(Extracted information begins)

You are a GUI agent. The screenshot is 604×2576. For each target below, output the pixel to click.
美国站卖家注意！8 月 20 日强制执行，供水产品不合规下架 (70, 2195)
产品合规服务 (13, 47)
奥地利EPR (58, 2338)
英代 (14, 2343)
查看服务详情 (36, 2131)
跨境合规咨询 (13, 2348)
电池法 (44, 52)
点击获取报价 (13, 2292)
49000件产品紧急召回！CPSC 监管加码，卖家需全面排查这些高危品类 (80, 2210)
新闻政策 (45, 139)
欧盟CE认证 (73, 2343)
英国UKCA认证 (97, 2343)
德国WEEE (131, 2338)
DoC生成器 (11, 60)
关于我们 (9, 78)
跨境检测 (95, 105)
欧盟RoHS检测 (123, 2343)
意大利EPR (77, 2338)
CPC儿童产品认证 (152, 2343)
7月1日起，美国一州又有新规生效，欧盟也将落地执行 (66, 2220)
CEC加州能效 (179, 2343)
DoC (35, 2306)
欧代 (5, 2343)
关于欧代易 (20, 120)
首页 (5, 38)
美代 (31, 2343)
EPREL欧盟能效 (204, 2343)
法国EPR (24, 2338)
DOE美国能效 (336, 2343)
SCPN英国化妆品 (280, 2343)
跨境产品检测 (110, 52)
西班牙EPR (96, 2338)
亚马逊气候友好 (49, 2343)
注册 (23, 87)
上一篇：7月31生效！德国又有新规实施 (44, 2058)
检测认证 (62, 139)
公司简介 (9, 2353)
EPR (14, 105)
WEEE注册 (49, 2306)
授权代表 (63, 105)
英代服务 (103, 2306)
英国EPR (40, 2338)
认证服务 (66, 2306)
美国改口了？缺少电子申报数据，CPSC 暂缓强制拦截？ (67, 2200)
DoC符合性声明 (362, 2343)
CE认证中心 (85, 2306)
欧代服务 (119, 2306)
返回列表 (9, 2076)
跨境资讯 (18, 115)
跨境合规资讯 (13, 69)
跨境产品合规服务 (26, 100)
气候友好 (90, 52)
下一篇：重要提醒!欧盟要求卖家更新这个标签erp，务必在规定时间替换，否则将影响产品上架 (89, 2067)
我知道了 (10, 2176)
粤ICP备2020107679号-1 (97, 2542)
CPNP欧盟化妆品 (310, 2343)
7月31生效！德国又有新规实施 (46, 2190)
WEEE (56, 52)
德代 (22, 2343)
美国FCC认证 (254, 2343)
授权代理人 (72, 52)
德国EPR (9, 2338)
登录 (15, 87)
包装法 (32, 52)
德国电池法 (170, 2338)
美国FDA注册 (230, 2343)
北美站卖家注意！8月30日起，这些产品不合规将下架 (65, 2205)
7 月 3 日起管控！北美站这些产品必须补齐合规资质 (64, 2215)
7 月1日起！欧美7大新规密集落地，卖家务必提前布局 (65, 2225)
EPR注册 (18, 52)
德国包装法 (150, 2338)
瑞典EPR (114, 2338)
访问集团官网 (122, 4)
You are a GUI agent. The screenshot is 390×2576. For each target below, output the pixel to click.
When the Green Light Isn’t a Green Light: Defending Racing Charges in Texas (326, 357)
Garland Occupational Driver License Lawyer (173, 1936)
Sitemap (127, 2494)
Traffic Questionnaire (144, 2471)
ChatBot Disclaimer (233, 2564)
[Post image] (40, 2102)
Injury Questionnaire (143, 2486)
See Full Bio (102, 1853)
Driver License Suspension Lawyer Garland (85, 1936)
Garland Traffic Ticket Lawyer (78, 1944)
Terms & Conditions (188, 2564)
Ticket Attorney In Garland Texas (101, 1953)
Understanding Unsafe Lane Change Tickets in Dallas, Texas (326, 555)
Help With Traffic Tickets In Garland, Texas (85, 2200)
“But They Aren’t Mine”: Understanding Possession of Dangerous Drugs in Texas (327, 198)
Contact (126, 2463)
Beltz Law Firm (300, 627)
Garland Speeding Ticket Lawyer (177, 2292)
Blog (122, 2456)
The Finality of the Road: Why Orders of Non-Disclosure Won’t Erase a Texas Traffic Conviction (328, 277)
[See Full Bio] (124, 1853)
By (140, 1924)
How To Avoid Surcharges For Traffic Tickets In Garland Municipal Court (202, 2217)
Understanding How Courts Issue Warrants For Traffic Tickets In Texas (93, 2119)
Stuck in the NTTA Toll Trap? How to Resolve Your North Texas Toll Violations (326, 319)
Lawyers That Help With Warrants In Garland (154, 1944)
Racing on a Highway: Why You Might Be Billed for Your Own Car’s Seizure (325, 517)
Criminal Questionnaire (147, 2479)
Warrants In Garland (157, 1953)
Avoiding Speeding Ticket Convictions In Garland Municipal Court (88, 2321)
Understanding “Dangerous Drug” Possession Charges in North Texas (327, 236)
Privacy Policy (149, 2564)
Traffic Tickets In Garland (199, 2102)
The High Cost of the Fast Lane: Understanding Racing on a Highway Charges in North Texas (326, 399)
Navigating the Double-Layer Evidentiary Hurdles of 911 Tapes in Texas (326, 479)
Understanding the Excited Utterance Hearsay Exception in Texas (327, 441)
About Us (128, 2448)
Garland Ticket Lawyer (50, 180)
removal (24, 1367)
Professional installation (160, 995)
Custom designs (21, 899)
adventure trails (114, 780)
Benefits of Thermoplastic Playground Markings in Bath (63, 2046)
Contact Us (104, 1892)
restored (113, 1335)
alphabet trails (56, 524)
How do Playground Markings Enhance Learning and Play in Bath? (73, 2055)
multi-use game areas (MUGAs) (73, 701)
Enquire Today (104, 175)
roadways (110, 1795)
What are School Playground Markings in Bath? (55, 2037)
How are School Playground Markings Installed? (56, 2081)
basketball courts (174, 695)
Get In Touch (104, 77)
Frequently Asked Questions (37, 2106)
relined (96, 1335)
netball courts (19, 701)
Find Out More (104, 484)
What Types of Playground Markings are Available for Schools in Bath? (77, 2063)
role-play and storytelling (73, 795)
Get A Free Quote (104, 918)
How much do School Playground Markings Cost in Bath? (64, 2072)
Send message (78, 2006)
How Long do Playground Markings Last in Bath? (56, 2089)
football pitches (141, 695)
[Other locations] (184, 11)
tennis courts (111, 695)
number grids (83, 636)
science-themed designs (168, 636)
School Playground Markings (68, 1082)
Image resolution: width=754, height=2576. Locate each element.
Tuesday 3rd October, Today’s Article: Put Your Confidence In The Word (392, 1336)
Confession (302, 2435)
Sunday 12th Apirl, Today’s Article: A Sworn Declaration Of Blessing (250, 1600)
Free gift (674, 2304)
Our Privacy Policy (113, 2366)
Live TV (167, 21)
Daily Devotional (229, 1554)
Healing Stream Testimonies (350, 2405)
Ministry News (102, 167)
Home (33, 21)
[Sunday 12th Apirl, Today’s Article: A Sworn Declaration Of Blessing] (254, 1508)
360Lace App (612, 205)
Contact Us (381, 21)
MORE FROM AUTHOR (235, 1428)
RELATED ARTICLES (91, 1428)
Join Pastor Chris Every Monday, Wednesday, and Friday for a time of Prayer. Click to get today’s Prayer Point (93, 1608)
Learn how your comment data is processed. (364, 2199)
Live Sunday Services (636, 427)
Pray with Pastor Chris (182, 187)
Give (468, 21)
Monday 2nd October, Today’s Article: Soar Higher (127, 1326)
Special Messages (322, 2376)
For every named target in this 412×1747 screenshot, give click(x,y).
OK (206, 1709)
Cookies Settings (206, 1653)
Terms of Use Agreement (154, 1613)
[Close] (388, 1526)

(Extracted information ends)

▸ **What you need to do**
Using the records above, restate word for word the lines from the one with "美国改口了？缺少电子申报数据，CPSC 暂缓强制拦截？ (67, 2200)" through the one with "我知道了 (10, 2176)", both included.

▸ **Task response**
美国改口了？缺少电子申报数据，CPSC 暂缓强制拦截？ (67, 2200)
DoC符合性声明 (362, 2343)
CE认证中心 (85, 2306)
欧代服务 (119, 2306)
返回列表 (9, 2076)
跨境资讯 (18, 115)
跨境合规资讯 (13, 69)
跨境产品合规服务 (26, 100)
气候友好 (90, 52)
下一篇：重要提醒!欧盟要求卖家更新这个标签erp，务必在规定时间替换，否则将影响产品上架 (89, 2067)
我知道了 (10, 2176)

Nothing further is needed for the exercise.